Often times generated data depends on other generated data, however for this to happen models need to be executed in a certain order. Let's say we need to generate ecommerce related data and we have the following models:

  • orders.yaml (needs data from both products and users)
  • products.yaml
  • users.yaml

If we were to execute the following to generate the data for these 3 models:

fakeit -d output/

This would fail because by default all models in a directory are used, and will be executed in the order that they are found, which in this case would be:

  • orders.yaml
  • products.yaml
  • users.yaml

The orders model needs to reference generated documents from both products and users. We could use the -m option to ensure that models are executed in order:

fakeit -d output/ -m users.yaml,products.yaml,orders.yaml

While this works, it would require us to remember this order and specify it anytime we would want to regenerate the models.

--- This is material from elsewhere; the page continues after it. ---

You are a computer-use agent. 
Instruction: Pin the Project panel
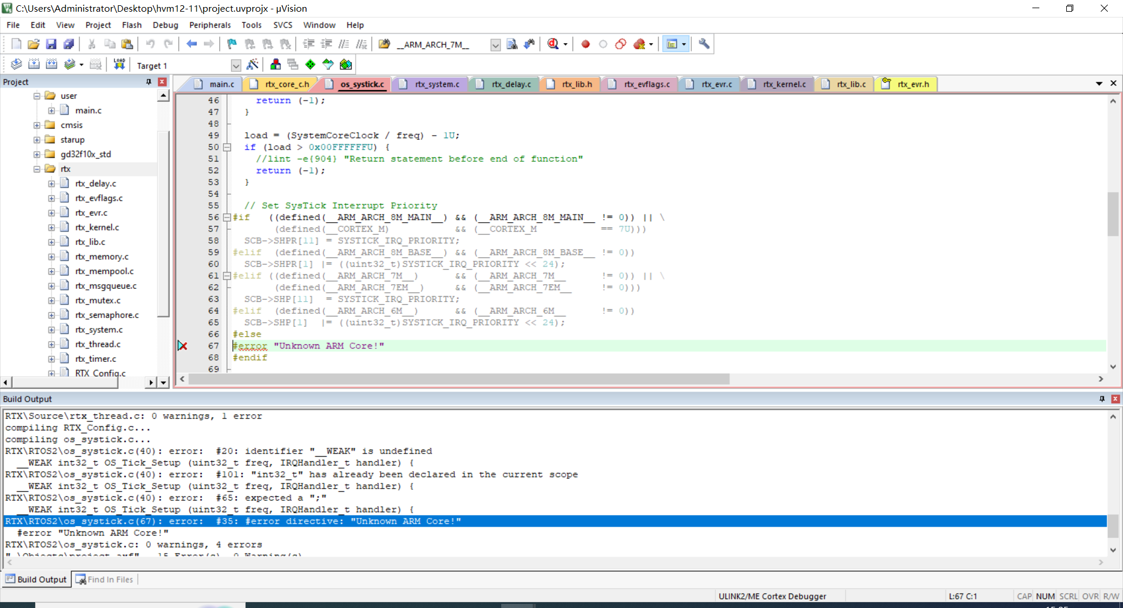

A better approach would be to define the dependencies as part of the model definitions, as seen in the ecommerce example:

orders.yaml

name: Orders
type: object
key: _id
data:
  dependencies:
    - Products
    - Users
...

products.yaml

name: Products
type: object
key: _id
...

users.yaml

name: Users
type: object
key: _id
...

Now if we execute our original command:

fakeit -d output/

All of the model dependencies will be resolved and executed in the order that satisfies each model's dependencies. In this case the model order will be:

  • products.yaml
  • users.yaml
  • orders.yaml

When the orders.yaml model is executed, the previously generated documents would be made available to the model's run and build functions through the documents variable.

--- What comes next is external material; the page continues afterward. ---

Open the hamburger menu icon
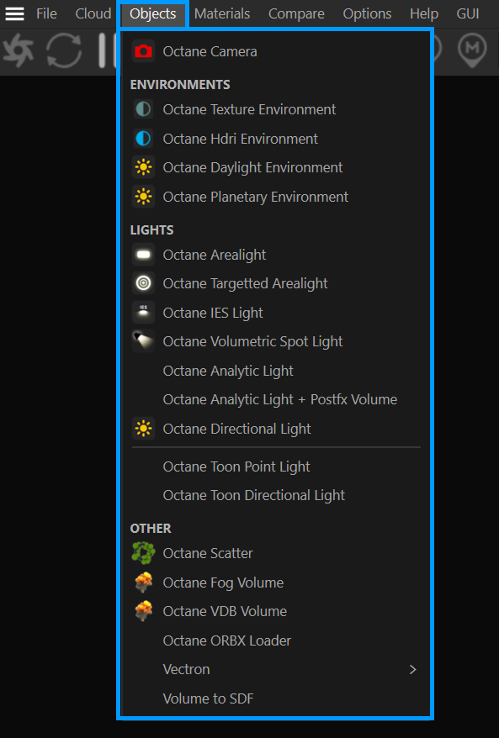 coord(14,13)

documents.Users = [...]; // the name of the users.yaml model
documents.Products = [...]; // the name of the products.yaml model

Model References

It can be beneficial to define definitions that can be referenced one or more times throughout a model. This can be accomplished by using the $ref: property. Consider the following example:

contacts.yaml

name: Contacts
type: object
key: _id
data:
  min: 1
  max: 4
properties:
  contact_id:
    data:
      build: "return chance.guid();"
  details:
    schema:
      $ref: '#/definitions/Details'
  phones:
    type: array
    items:
      $ref: '#/definitions/Phone'
      data:
        min: 1
        max: 4
  emails:
    type: array
    items:
      $ref: '#/definitions/Email'
      data:
        min: 0
        max: 3
  addresses:
    type: array
    items:
      $ref: '#/definitions/Address'
      data:
        min: 0
        max: 3
definitions:
  Email:
    data:
      build: "return faker.internet.email();"
  Phone:
    type: object
    properties:
      phone_type:
        data:
          build: "return faker.random.arrayElement(['Home', 'Work', 'Mobile', 'Main', 'Other']);"
      phone_number:
        data:
          build: "return faker.phone.phoneNumber().replace(/x[0-9]+$/, '');"
      extension:
        data:
          build: "return chance.bool({likelihood: 20}) ? '' + chance.integer({min: 1000, max: 9999}) : '';"
  Address:
    type: object
    properties:
      address_type:
        data:
          build: "return faker.random.arrayElement(['Home', 'Work', 'Other']);"
      address_1:
        data:
          build: "return faker.address.streetAddress() + ' ' + faker.address.streetSuffix();"
      address_2:
        data:
          build: "return chance.bool({likelihood: 35}) ? faker.address.secondaryAddress() : '';"
      city:
        data:
          build: "return faker.address.city();"
      state:
        data:
          build: "return faker.address.stateAbbr();"
      postal_code:
        data:
          build: "return faker.address.zipCode();"
      country:
        data:
          build: "return faker.address.countryCode();"
  Details:
    type: object
    properties:
      first_name:
        data:
          fake: "{{name.firstName}}"
      last_name:
        data:
          build: "return chance.bool({likelihood: 70})  ? faker.name.lastName() : '';"
      company:
        type: string
        description: The contacts company
        data:
          build: "return chance.bool({likelihood: 30})  ? faker.company.companyName() : '';"
      job_title:
        type: string
        description: The contacts job_title
        data:
          build: "return chance.bool({likelihood: 30})  ? faker.name.jobTitle() : '';"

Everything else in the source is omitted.